The issue of coronary heart disease in women has received much attention lately. Women are unfortunately not at all immune from heart disease, and in fact heart disease is the most common cause of death in women in Western society. Women do have a lower likelihood of developing heart disease in their middle years, especially before menopause. Over time, however, the chance of developing heart disease in women increases to approach that of men by their eighth decade of life.
Since women are protected from coronary artery disease to a large extent by the presence of female hormones (largely estrogen), they tend to be somewhat older than men when they first develop the signs and symptoms of heart disease, and they tend to be more likely to have coexisting illnesses that can contribute to coronary heart disease, especially diabetes. For this reason, the typical female patient first develops heart-related problems when she is older; as well, she is more likely to have high blood pressure and diabetes, and to be somewhat sicker than her male counterpart.

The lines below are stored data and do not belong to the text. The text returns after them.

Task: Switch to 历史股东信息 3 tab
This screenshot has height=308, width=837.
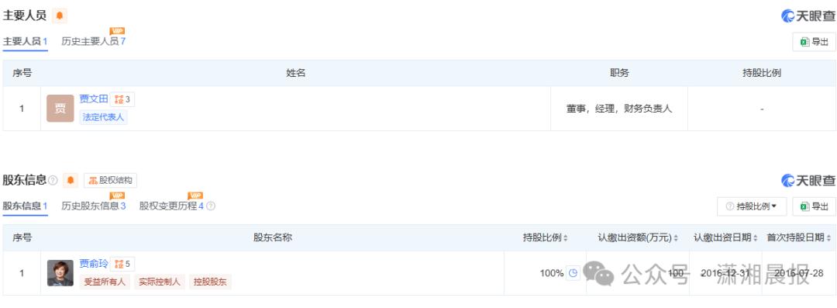Action: (94, 206)
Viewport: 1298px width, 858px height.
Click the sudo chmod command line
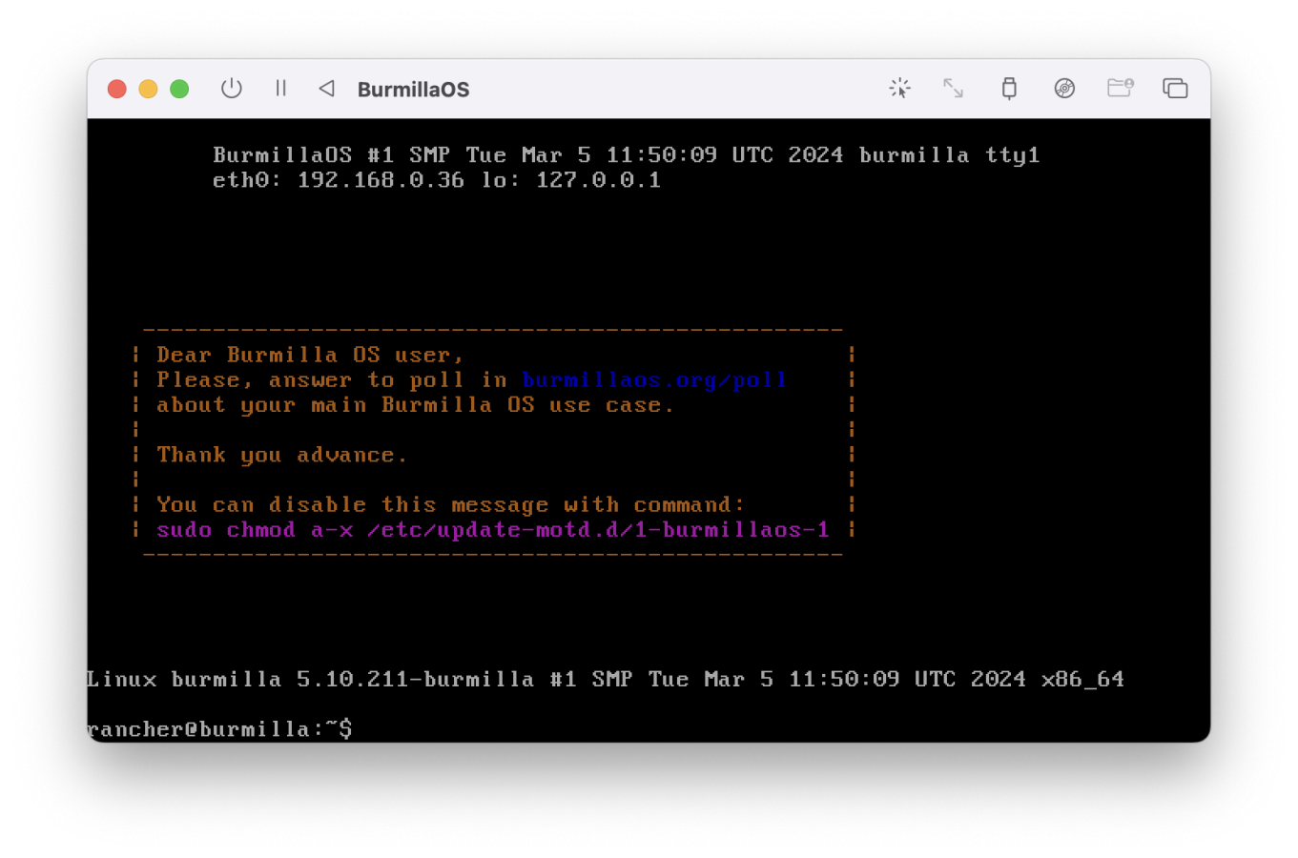point(492,529)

This reason accounts for most of the apparent differences between men and women who have coronary heart disease, as opposed to some special biology of heart disease in women. Largely because of these differences in underlying disease, women tend to have symptoms that are more often unusual, such as nausea, a generalized feeling of being unwell or breathlessness, rather than chest pain, or discomfort, and they are likely to have more serious heart disease when first diagnosed. Whether it is because of these factors or because female patients are less attuned to the possibility that they may have heart disease, women do take longer to go to their doctors or to the hospital at the first sign of coronary heart disease symptoms or a heart attack. Although it is controversial whether they are as likely to undergo extensive testing as men, it is important for female patients and their families to be aware of the possibility of heart disease, and to seek medical care promptly if they have unusual symptoms of severe fatigue, breathlessness, chest discomfort or other disabling symptoms, especially if they have a history of high blood pressure or diabetes.
Once a diagnosis of coronary heart disease is made, women are usually treated just as carefully and thoroughly as men, although their prognosis is unfortunately not as good as the average man's; as noted above, this is the case because they are likely to be older and somewhat sicker at the time that the illness first occurs.

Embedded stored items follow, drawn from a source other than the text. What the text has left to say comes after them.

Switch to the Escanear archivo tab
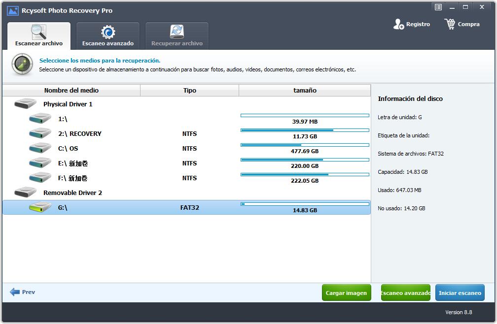 coord(39,36)
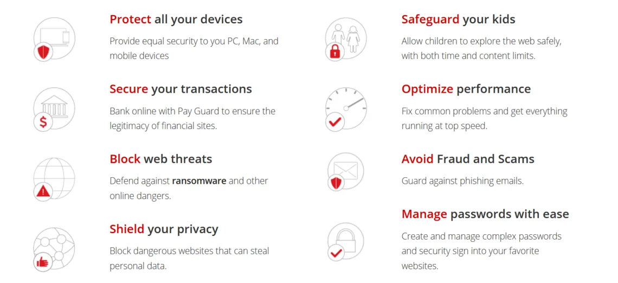This screenshot has height=283, width=618.
Task: Select the "Optimize performance" heading
Action: 466,89
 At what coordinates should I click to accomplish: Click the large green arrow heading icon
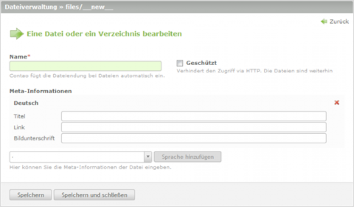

The question of whether estrogen, taken in tablet form or through a skin patch, can prevent or protect from the development of heart disease in women after menopause remains unanswered. A considerable body of research suggests that those women who take estrogen are less likely to develop coronary heart disease, heart attacks and premature cardiac death than those who do not. As it is known that estrogen protects blood vessels and protects against hardening of the arteries, it is probable that hormone supplementation will prevent the development or progression of coronary heart disease in most women. However, at the time of this writing, no large independent study has confirmed the benefit of estrogen in this regard; several very large studies are ongoing and their findings should be available in the near future. Until then, the decision of whether or not to take estrogen will be arrived at after a thorough discussion between a woman and her doctor. Important considerations in making this decision are the knowledge that estrogen alleviates some of the symptoms of menopause, such as hot flushes, and retards the development of osteoporosis, or "softening of the bones." The risks of hormone replacement are of developing cancer of the lining of the uterus, the endometrium, and possibly of developing breast cancer. It is important to note that the lifetime risk of coronary heart disease is far higher than the lifetime risk of breast cancer, even if hormone therapy does increase the risk of cancer somewhat. Because of these complex competing risks, the decision as to whether or not to take estrogen should not be made lightly.

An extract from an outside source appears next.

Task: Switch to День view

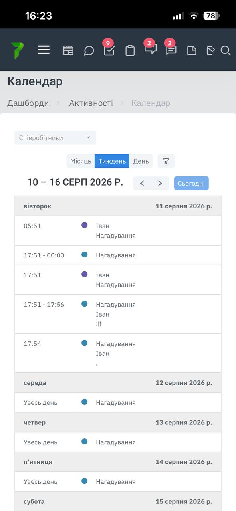Action: (141, 161)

Many rehabilitation programs, at least until recently, have focused on exercise and not emphasized the social and emotional impact of heart disease. Perhaps as a result, fewer women than men have participated in these programs. Since the needs of women patients are often somewhat different from those of men, they can benefit from one of the specialized women's programs recently started for women with heart disease. These programs are particularly recommended for those women who do not find traditional cardiac rehabilitation programs practical or accessible.